From the forum thread about the reptile magazine, copy out word for word the passage between "## joeyboy (Jul" and "it less intrusive?", inclusive.

━━━━━ Document excerpt

# Practical Reptile Keeping Magazine - What do you want to see included?



## 9Red (May 30, 2008)

I'm interested to know what aspects of the magazine people find particularly useful/enjoyable and what people would like to see more of? You can vote for more than one choice.

Also does anybody have any specific ideas about articles they would particularly like to see inlcuded in future issues?


----------



## Cheeky-x (Feb 2, 2009)

loving the genetics part of the mag!! Am SLOWLY getting to grips with the whole genetics thing so has been a great help and easy to read!! Otherwise am interseted in ''different or rare species'' if that could be convered :Na_Na_Na_Na: Them knob-tailed geckos in this months were pretty cool!! :devil:


----------



## spider_mad (Mar 8, 2007)

I would like to see foam background and viv enclosure tutorials which are really good.
Also what I would like to see much less of is an advert on nearly every other page, almost as bad as American reptile magazines.


----------



## joeyboy (Jul 19, 2008)

spider_mad said:


> I would like to see foam background and viv enclosure tutorials which are really good.
> Also what I would like to see much less of is an advert on nearly every other page, almost as bad as American reptile magazines.


aye but that keeps the cost down, hardly any ads means a much more expensive magazine.

Though I think having a few pages at the end totally full of ads and no ads until then, might make it less intrusive?


----------



## Jade01 (Feb 21, 2007)

━━━━━━━━━━
━━━━━ Supplied records

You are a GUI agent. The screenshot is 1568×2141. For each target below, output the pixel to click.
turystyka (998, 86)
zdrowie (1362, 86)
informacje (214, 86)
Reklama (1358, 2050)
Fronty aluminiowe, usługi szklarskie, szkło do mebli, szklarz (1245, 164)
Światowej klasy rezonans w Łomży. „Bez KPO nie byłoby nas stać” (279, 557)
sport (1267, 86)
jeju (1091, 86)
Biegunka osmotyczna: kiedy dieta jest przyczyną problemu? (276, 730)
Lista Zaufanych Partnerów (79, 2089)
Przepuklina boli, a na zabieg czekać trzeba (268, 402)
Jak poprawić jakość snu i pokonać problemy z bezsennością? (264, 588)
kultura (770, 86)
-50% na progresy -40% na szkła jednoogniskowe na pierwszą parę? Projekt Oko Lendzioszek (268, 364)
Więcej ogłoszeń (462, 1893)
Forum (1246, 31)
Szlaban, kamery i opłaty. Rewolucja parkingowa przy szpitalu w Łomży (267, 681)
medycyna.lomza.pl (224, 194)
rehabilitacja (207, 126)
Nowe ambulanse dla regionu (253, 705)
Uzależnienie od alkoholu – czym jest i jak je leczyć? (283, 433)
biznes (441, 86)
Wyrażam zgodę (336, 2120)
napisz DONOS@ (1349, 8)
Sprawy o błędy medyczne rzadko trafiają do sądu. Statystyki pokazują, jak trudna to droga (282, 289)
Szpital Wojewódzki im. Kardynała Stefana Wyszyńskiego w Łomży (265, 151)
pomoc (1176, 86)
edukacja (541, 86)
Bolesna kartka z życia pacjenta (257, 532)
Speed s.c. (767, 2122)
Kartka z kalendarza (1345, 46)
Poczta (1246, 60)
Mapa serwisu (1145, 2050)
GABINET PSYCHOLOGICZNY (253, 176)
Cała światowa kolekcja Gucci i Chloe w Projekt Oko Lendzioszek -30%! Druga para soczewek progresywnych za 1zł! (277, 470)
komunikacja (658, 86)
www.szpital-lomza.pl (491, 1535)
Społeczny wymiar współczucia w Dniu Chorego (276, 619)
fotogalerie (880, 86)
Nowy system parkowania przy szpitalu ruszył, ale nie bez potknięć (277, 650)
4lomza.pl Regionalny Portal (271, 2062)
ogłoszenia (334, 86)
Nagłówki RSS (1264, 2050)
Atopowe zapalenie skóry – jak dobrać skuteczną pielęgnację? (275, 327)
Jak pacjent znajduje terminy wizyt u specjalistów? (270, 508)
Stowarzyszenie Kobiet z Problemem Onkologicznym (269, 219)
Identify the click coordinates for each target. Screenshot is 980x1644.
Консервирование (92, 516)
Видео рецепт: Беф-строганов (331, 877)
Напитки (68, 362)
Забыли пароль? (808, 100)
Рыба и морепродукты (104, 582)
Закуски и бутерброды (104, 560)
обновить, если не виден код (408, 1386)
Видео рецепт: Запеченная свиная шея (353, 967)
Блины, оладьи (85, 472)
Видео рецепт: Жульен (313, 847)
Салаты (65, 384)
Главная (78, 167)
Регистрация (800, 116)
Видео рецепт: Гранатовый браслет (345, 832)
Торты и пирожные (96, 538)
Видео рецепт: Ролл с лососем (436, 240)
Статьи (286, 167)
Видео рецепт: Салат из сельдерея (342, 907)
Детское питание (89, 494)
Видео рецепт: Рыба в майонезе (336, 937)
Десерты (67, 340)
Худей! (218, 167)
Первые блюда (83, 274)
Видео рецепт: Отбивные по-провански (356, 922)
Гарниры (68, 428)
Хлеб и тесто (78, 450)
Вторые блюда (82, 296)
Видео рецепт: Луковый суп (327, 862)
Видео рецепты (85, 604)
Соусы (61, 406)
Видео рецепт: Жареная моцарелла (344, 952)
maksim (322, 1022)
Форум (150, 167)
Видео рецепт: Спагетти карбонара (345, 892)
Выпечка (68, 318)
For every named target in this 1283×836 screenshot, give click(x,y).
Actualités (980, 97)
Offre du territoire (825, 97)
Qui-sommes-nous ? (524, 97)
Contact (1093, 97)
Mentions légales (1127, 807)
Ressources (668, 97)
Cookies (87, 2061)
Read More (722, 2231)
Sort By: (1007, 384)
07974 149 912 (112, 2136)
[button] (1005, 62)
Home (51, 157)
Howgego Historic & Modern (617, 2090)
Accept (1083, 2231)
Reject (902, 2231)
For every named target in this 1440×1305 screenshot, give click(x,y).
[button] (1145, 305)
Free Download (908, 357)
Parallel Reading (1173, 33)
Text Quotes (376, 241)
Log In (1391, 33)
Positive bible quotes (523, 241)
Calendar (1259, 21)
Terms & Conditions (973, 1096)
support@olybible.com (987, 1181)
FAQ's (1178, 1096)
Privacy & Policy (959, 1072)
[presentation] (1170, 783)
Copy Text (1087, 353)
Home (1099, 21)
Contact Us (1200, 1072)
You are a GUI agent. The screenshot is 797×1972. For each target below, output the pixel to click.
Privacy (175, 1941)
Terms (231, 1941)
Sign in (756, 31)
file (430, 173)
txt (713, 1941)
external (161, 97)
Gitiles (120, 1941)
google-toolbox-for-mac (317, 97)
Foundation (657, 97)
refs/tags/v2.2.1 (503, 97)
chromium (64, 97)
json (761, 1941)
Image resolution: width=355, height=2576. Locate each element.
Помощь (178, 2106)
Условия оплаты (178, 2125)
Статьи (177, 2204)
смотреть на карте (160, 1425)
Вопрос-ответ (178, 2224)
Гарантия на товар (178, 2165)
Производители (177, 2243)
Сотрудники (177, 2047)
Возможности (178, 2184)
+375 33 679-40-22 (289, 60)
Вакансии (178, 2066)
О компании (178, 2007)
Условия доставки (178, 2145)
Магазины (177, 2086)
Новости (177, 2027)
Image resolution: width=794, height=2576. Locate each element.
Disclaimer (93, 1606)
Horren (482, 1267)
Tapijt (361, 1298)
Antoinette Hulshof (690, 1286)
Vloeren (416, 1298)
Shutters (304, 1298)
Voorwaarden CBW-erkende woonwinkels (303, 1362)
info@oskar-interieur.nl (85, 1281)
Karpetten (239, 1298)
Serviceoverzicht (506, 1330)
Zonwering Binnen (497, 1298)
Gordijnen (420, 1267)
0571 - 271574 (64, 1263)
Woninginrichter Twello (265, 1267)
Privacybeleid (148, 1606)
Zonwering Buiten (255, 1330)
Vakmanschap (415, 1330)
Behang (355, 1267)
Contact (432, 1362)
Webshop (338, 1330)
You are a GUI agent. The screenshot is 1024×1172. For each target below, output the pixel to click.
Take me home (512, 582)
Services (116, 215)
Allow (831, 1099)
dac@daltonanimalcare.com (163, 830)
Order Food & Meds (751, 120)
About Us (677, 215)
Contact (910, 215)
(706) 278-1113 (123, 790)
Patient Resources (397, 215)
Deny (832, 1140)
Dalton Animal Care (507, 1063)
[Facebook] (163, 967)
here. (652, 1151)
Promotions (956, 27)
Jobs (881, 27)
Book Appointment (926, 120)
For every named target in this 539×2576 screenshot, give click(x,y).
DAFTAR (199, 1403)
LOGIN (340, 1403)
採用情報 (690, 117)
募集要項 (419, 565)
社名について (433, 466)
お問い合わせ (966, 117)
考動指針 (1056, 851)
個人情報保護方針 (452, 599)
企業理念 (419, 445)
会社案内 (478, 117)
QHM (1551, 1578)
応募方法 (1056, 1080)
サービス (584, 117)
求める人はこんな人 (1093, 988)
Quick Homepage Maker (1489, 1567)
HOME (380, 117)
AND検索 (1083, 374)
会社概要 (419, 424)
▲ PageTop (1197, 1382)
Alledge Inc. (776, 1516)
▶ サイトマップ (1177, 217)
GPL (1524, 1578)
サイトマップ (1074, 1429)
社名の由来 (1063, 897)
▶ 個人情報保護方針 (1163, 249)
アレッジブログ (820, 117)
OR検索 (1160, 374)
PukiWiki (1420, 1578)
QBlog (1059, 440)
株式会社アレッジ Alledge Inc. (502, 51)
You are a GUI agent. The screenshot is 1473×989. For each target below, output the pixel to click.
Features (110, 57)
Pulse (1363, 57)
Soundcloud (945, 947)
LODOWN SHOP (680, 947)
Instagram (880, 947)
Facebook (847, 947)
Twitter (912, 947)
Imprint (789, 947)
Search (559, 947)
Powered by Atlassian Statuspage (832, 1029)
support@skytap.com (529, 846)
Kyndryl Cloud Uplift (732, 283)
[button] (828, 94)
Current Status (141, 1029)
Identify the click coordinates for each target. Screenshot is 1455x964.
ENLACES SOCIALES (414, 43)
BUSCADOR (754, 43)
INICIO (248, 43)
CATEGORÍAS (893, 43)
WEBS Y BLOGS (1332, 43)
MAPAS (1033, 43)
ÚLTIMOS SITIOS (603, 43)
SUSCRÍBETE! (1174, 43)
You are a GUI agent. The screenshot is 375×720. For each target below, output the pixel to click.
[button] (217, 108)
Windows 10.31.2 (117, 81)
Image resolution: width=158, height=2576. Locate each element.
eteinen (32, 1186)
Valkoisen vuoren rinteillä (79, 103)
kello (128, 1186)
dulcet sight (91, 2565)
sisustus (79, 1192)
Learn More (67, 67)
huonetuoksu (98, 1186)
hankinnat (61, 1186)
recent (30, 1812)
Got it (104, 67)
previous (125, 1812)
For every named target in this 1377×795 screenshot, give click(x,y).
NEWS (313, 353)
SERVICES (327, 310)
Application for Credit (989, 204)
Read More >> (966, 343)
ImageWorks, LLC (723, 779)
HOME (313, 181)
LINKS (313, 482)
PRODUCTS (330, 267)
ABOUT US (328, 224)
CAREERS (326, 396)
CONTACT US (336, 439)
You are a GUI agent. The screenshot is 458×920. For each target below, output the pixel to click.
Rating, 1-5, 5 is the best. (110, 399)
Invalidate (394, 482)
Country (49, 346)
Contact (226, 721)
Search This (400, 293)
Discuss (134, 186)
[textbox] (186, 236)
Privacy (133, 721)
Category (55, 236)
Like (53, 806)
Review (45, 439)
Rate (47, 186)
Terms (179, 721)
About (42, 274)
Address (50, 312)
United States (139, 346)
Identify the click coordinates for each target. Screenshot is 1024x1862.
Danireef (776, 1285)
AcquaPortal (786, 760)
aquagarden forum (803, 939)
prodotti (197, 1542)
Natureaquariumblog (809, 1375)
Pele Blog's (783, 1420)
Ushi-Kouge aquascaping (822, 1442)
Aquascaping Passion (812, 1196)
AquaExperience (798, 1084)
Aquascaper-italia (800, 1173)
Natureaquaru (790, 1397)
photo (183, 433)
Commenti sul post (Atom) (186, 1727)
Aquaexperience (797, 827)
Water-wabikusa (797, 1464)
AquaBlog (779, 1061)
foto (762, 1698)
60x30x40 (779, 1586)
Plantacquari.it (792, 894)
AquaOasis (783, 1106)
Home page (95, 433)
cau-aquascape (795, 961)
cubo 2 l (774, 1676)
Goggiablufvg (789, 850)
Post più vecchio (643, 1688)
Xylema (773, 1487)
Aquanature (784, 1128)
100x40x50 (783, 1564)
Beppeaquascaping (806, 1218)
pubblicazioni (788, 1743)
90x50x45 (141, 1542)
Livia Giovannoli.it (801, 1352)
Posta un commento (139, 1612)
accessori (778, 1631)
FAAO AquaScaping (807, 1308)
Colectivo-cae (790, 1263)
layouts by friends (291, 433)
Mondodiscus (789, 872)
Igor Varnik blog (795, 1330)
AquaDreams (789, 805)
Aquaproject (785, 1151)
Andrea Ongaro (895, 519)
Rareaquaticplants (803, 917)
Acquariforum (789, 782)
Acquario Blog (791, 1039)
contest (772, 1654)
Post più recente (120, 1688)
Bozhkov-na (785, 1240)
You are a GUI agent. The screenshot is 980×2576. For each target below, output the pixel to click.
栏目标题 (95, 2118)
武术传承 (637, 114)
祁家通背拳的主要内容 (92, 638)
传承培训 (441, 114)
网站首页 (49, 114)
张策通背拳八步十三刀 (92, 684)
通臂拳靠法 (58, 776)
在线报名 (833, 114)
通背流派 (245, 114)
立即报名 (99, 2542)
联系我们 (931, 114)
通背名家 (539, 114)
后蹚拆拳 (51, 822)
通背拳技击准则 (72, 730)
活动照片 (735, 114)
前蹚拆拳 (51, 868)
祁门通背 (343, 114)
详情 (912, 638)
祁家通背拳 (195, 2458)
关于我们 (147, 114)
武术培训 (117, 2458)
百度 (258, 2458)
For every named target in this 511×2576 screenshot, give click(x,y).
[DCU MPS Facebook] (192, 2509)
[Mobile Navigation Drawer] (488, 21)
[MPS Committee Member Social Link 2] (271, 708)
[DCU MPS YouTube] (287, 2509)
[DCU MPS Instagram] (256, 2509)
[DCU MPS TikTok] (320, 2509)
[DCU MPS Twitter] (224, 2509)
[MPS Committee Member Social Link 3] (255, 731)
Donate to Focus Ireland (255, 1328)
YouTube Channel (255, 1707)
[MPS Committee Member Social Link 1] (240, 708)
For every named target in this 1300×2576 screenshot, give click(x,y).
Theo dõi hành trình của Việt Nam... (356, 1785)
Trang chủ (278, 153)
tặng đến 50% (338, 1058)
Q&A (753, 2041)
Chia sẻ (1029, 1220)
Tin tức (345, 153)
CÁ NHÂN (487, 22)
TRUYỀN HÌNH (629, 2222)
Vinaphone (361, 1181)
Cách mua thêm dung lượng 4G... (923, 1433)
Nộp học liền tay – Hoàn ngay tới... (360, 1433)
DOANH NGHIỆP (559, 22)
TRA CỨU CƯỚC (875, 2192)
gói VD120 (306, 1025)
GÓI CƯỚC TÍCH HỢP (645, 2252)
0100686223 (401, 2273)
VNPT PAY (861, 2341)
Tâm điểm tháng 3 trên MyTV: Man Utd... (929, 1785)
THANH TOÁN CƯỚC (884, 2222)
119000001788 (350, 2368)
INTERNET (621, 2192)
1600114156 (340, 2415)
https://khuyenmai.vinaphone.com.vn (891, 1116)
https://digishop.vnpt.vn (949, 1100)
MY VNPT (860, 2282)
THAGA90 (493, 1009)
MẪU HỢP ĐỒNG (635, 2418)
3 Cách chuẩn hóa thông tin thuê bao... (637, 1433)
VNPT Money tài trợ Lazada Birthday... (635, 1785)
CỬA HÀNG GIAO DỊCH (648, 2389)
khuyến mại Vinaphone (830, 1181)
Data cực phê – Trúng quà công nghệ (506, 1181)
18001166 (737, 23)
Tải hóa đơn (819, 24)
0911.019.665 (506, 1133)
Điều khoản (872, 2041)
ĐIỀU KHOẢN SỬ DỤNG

━━━━━━━━━━

■ **Your solution**:
## joeyboy (Jul 19, 2008)

spider_mad said:


> I would like to see foam background and viv enclosure tutorials which are really good.
> Also what I would like to see much less of is an advert on nearly every other page, almost as bad as American reptile magazines.


aye but that keeps the cost down, hardly any ads means a much more expensive magazine.

Though I think having a few pages at the end totally full of ads and no ads until then, might make it less intrusive?